3-6位にもナウル、ツバル、パラオ、クック諸島と島嶼国が並び、その人口は12000-18000人である。これらの島じまに比べれば、パプア州は人口278万人(2010年)で「大きい」が、多くのエスニック・グループがあり、地理的に分断されて統一したアイデンティティはあまりない。そこに、豊かな資源を狙って、外部からいろいろな人たちが入ってきている。中央集権的な自治が整っていないなかで、どうなっているのか。そんなことを知りたくて、本書を開いてみた。

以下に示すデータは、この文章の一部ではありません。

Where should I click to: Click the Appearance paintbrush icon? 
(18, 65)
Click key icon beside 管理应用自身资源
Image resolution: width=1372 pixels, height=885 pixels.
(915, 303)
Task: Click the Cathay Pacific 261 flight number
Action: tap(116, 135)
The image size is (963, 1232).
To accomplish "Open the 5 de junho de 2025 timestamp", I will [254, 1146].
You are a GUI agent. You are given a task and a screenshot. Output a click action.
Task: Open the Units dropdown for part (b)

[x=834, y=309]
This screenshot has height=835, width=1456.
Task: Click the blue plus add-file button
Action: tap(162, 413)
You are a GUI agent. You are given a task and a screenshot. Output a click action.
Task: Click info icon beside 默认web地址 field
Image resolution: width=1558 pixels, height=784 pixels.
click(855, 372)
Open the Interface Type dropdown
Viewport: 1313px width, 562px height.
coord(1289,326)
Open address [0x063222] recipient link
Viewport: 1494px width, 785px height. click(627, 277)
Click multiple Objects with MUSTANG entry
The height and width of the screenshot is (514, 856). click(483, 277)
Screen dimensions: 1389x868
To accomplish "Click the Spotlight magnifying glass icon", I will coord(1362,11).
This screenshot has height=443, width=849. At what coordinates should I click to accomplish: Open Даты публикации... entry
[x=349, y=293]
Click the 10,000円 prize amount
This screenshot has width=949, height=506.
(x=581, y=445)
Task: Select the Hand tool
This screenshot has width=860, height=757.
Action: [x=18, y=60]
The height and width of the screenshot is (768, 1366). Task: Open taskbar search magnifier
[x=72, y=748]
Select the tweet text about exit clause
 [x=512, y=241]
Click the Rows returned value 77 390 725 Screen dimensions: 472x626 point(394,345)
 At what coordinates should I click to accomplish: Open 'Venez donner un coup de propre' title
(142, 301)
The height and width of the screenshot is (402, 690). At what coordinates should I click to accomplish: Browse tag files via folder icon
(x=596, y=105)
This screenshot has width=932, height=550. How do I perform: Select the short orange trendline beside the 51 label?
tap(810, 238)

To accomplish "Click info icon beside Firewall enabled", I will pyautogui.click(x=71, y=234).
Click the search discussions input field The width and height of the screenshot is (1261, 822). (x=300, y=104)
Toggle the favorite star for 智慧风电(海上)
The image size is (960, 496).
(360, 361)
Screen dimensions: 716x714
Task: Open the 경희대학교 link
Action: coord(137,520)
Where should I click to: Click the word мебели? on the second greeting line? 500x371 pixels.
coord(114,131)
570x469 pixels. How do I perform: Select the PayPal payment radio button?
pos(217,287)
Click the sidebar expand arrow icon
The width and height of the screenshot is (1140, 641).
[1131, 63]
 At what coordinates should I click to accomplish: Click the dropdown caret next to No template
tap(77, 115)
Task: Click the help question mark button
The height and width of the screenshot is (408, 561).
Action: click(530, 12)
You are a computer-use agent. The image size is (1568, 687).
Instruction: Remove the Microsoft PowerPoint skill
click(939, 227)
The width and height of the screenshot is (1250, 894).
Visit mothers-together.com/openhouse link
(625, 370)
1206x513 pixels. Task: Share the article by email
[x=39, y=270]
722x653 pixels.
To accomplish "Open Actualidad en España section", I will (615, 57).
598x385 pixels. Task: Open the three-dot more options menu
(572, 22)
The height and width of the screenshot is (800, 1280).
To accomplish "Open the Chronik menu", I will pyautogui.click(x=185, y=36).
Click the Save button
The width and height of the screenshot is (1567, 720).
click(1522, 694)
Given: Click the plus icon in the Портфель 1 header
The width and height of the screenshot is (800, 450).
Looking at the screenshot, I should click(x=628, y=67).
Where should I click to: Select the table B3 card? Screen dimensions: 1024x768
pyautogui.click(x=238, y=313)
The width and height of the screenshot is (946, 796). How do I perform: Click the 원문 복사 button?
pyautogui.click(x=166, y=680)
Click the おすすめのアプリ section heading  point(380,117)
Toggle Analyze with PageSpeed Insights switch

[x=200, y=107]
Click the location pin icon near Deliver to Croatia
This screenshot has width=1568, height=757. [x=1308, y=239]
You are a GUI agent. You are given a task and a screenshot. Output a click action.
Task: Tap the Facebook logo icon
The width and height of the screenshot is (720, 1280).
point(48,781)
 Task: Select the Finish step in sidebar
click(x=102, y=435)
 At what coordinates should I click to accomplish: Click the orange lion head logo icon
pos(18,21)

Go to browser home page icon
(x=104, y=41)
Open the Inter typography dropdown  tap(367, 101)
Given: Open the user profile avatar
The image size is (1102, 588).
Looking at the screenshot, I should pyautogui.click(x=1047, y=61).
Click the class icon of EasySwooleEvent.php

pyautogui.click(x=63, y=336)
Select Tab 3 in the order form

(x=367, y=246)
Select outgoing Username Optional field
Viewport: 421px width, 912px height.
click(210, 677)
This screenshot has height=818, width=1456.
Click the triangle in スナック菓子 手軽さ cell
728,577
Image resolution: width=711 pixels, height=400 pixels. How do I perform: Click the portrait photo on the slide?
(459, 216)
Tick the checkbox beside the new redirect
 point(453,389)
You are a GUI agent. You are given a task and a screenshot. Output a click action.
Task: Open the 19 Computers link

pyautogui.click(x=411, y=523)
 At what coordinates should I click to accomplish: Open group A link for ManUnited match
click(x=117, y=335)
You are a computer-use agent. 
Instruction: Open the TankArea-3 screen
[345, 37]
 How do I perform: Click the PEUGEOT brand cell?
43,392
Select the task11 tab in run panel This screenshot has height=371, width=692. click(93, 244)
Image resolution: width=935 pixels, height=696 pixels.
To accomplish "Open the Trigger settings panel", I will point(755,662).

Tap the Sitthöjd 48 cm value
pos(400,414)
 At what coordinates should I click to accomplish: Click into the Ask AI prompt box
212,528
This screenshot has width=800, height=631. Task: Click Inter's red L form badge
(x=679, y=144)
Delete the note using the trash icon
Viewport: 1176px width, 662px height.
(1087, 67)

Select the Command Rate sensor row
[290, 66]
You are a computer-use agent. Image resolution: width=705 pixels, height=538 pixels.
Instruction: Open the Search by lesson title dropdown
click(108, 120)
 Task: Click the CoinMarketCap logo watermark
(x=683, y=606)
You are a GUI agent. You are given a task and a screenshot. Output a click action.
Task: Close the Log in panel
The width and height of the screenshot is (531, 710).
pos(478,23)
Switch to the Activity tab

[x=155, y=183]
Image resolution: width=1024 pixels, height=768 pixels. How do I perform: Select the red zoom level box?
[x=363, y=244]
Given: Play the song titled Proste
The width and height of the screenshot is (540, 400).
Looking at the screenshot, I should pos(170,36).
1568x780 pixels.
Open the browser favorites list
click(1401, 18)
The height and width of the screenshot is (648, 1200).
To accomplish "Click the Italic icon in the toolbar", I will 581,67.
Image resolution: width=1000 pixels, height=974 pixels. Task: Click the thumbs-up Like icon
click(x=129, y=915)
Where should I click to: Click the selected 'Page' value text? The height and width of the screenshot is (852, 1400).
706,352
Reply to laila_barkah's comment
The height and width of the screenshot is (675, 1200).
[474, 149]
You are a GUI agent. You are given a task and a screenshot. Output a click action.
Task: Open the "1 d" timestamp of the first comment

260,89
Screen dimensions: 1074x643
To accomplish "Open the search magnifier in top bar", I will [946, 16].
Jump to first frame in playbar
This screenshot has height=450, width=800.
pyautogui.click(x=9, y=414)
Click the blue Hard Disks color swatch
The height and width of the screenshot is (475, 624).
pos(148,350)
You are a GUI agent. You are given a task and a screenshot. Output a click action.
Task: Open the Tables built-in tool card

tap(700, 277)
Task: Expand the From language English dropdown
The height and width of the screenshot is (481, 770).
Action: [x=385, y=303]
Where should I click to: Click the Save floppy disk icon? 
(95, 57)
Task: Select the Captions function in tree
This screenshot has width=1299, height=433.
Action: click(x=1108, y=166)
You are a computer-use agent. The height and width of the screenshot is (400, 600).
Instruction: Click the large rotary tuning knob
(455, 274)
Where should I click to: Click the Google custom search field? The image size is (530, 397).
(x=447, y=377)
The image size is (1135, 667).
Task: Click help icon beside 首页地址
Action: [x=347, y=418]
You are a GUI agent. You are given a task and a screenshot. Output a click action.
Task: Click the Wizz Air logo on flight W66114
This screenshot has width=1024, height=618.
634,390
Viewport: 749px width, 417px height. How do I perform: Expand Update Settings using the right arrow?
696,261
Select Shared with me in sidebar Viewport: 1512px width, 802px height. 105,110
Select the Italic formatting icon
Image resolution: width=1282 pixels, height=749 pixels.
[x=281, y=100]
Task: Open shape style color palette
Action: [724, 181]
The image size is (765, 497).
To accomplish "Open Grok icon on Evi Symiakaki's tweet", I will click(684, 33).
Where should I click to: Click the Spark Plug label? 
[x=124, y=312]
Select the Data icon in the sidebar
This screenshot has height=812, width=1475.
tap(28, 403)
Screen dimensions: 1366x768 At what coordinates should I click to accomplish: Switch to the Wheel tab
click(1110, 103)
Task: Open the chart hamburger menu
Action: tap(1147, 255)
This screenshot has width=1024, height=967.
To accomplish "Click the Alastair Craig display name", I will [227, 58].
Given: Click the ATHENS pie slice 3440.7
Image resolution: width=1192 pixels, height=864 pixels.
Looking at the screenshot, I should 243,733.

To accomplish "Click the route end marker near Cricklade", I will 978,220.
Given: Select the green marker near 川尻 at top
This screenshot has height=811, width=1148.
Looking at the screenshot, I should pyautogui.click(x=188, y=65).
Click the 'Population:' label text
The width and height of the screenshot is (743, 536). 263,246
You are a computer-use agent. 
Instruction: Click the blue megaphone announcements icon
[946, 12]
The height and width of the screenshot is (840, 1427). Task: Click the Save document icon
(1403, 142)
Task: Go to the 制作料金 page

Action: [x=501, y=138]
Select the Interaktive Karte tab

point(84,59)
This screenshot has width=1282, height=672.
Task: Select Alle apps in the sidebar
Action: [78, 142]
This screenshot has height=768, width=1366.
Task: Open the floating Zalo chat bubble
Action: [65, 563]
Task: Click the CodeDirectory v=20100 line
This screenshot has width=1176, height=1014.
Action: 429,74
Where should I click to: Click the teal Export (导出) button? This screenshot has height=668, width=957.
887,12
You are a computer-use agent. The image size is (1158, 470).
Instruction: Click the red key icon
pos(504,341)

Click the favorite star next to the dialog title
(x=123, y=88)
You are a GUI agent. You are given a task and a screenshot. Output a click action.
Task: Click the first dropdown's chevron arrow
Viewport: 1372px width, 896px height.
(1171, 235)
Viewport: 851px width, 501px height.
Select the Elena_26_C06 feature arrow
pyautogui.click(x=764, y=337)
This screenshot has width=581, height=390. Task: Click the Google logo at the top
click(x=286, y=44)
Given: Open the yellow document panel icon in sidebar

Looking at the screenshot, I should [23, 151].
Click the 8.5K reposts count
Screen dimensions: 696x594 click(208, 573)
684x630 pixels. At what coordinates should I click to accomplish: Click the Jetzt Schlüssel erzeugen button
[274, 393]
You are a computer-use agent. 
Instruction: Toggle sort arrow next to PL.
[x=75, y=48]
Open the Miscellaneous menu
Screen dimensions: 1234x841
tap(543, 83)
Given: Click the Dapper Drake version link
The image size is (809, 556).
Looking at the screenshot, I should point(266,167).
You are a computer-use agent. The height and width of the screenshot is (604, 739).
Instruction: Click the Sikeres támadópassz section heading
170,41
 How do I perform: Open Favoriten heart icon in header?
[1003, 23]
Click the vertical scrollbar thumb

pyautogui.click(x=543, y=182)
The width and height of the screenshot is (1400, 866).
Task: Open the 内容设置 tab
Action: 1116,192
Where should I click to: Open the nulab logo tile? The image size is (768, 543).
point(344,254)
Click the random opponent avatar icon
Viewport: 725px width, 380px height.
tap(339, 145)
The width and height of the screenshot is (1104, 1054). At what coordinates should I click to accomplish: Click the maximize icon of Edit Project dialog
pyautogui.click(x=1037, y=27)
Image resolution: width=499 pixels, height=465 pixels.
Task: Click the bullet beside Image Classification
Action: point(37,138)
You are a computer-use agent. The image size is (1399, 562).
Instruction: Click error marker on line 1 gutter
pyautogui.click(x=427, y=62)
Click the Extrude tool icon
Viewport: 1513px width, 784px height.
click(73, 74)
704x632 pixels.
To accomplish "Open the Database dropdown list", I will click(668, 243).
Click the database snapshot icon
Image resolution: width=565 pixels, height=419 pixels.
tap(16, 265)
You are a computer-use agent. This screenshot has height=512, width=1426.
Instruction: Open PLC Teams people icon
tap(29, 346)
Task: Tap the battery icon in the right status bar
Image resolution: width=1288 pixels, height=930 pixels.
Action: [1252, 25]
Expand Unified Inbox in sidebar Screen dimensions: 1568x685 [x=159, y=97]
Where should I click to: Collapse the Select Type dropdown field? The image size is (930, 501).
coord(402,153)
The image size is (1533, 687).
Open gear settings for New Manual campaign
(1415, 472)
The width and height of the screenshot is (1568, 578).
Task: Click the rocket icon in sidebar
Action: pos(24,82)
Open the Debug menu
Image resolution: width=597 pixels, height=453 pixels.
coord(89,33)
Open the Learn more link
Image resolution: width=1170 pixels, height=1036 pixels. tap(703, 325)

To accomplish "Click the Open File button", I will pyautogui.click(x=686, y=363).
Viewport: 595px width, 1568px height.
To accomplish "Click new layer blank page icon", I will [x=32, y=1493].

「パプア紛争の特殊性」を要約すると、つぎのようになるという。「パプアは、歴史的にインドネシアの一部として存在しながら国民統合の問題を抱えているという点で、特殊な地域である。しかも、パプアはインドネシアの大多数の地域と人種的・文化的差異が大きく、パプアの人々の間にも強い結びつきが存在してきたとは言い難い。言語も文化も異なる多様なパプアの人々は、自らのエスニック・グループとその周辺のグループを除いて、相互交流が乏しい環境に置かれてきた。それにもかかわらず、従来パプア紛争について論じられる際、パプアの人々は分離独立を求める「パプア人」として一括りに扱われてきたのである」。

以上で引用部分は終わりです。